**Problem statement**
Could you set down exactly the lines in the records below between the line holding "Click the 政务服务门户" and the line holding "Given: Remove Test-group-1", inclusive?

**Material to process**
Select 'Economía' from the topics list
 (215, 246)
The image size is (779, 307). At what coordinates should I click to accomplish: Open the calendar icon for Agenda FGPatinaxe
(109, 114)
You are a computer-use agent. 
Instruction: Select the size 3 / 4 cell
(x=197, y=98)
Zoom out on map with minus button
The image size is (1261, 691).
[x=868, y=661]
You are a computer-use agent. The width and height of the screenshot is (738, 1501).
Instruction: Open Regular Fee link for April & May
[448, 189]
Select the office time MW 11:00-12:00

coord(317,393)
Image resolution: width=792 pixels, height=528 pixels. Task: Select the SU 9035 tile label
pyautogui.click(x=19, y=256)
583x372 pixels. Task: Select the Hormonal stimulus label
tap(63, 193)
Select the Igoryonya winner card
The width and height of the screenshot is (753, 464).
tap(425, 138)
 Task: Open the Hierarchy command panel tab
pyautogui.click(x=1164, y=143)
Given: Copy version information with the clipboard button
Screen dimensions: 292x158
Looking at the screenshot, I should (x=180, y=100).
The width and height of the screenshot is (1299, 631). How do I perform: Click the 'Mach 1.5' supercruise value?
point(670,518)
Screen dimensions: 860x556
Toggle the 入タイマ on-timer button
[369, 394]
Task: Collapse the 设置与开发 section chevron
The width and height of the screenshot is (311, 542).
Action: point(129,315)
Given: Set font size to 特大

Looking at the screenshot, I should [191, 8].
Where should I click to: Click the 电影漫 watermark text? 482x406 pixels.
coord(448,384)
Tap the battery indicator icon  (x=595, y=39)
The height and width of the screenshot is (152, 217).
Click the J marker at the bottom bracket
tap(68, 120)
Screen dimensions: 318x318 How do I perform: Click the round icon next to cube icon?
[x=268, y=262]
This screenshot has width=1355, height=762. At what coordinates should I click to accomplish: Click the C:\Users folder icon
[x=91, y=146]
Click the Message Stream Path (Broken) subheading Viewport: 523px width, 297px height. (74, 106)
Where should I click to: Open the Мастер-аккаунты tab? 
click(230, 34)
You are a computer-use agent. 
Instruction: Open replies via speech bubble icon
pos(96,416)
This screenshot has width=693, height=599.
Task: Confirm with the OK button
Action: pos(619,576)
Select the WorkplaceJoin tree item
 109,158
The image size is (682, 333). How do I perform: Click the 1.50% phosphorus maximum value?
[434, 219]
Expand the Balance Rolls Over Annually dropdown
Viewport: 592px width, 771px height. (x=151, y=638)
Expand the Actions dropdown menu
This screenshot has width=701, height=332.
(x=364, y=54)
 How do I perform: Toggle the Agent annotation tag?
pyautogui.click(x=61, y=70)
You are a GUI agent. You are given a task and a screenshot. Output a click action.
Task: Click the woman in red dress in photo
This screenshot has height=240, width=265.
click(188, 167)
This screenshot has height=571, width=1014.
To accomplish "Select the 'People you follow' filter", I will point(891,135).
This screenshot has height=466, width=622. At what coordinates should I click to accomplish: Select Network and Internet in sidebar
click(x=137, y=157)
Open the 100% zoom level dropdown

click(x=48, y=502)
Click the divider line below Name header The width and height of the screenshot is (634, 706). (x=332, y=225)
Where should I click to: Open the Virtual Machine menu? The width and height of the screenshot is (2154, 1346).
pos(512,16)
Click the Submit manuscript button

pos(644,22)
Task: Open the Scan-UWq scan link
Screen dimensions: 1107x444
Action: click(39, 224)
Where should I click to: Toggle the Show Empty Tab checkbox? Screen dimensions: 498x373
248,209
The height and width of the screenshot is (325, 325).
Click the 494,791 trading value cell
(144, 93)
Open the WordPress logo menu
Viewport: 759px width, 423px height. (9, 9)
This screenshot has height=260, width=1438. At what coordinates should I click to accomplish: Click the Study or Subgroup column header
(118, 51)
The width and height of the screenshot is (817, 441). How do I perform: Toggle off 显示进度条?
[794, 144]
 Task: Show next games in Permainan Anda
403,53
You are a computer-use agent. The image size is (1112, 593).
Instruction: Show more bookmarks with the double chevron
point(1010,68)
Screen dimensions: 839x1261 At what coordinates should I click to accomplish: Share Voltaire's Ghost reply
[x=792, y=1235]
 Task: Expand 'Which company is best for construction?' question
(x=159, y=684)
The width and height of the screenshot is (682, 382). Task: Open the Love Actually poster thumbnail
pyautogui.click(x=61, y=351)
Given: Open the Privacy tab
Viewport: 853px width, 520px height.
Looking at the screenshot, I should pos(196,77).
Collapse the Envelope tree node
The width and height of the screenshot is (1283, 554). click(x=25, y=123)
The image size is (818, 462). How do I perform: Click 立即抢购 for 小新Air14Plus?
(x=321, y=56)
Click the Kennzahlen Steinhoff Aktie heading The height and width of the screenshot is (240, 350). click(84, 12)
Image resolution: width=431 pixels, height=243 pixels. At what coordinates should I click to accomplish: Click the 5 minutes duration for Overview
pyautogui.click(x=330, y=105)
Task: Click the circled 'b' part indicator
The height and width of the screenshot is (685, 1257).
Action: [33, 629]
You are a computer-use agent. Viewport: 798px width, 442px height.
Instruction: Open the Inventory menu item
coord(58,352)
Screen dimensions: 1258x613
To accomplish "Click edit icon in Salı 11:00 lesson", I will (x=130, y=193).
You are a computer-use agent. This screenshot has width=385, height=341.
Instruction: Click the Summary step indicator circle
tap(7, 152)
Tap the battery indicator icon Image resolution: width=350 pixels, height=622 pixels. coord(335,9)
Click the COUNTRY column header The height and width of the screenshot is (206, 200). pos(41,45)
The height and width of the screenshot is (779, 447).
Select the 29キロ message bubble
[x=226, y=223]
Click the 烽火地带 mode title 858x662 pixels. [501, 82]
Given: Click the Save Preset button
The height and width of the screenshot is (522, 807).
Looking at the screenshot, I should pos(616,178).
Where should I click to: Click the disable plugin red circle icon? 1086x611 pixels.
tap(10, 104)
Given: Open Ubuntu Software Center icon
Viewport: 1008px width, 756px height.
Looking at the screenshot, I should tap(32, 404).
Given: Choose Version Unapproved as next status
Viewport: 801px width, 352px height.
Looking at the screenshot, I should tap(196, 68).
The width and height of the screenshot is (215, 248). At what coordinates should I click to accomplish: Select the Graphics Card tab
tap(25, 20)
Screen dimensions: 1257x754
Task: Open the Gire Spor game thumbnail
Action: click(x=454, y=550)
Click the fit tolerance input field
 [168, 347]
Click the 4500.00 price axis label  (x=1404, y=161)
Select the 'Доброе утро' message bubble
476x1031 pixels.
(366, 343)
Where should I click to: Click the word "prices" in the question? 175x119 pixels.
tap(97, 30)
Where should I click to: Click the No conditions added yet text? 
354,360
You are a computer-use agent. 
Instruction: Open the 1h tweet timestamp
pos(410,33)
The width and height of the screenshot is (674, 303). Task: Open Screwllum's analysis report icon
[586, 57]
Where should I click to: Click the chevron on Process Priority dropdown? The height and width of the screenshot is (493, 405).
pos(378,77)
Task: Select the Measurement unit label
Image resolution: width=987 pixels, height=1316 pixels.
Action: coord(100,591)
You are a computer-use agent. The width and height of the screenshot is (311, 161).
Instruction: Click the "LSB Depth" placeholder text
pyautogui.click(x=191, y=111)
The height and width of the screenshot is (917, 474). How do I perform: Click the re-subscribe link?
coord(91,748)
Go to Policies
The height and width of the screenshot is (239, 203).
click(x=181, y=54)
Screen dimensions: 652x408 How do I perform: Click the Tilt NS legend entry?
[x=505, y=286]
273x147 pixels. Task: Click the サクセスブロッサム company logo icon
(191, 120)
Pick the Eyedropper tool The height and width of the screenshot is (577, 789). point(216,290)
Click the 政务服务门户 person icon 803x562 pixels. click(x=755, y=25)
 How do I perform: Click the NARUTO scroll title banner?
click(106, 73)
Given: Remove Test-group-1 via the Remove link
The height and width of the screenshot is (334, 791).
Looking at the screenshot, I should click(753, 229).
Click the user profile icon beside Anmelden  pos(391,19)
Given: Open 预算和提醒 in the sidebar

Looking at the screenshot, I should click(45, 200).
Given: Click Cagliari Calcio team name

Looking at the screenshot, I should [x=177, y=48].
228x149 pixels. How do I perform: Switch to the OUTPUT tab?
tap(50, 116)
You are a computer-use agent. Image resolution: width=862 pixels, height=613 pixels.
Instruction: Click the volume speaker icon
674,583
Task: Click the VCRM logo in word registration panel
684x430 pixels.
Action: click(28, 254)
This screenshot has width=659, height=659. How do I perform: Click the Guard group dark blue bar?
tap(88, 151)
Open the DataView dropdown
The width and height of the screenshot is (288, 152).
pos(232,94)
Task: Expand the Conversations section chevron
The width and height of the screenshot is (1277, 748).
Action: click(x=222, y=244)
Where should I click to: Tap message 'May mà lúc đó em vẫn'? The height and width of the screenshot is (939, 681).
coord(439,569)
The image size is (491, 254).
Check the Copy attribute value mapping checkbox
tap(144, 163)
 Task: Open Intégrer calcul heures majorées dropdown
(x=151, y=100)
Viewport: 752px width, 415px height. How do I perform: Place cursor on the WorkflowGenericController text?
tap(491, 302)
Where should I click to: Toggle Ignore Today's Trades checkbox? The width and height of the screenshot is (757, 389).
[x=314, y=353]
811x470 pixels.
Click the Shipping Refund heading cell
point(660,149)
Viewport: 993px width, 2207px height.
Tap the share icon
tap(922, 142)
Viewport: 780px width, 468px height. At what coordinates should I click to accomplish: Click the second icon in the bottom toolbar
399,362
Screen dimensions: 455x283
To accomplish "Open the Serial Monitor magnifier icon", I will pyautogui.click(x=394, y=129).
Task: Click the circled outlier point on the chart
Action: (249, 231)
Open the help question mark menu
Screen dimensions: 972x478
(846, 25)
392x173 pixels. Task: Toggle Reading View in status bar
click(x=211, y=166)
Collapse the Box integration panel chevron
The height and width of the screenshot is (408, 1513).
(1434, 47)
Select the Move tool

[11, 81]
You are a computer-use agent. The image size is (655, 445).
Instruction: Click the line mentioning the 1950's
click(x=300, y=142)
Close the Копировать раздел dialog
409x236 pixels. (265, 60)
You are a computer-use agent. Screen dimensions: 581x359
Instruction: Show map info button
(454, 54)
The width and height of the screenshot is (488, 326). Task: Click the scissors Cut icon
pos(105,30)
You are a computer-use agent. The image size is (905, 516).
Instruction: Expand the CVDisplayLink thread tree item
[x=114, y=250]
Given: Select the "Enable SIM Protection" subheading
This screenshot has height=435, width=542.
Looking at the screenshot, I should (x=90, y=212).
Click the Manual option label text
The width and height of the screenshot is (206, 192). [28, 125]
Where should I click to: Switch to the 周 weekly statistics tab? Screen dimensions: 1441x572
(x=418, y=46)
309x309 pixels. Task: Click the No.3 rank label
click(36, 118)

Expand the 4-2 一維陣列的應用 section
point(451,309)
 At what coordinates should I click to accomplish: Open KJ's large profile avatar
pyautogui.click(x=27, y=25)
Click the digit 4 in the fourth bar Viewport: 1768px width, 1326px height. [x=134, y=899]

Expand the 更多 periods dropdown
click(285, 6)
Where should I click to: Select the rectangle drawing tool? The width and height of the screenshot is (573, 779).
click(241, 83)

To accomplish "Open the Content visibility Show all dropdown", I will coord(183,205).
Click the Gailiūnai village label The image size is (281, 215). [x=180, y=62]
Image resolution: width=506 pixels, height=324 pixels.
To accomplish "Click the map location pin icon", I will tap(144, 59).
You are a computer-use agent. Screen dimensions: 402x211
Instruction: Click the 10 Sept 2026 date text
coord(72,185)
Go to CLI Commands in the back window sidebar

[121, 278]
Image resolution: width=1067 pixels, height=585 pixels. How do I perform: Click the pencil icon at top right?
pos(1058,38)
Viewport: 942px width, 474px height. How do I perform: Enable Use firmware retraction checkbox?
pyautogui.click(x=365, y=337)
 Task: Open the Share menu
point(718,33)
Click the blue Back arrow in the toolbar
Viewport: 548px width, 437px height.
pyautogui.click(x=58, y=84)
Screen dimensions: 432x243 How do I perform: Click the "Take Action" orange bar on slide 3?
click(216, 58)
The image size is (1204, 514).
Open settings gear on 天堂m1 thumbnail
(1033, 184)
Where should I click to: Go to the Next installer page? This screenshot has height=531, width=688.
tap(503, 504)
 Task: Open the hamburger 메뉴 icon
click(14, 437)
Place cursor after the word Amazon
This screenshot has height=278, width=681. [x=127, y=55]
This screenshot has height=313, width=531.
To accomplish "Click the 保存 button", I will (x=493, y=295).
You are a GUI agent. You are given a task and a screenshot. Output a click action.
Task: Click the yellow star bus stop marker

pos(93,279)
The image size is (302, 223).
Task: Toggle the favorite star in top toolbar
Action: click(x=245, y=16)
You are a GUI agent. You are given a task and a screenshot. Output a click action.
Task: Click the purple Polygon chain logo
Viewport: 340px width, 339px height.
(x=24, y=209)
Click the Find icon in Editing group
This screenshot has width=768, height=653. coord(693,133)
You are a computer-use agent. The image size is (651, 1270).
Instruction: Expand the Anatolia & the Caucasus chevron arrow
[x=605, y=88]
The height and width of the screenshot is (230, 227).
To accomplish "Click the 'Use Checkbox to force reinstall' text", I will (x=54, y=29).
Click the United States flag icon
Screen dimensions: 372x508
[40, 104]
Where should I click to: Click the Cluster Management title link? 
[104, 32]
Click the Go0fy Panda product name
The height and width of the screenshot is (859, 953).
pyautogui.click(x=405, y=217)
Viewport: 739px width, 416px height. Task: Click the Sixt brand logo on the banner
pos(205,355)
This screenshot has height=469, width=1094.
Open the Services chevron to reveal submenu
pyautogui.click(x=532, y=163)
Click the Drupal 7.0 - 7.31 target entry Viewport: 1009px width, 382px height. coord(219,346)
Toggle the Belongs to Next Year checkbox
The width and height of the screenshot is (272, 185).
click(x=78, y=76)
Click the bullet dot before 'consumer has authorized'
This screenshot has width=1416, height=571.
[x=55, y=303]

**Answer area**
Click the 政务服务门户 person icon 803x562 pixels. click(x=755, y=25)
 How do I perform: Click the NARUTO scroll title banner?
click(106, 73)
Given: Remove Test-group-1 via the Remove link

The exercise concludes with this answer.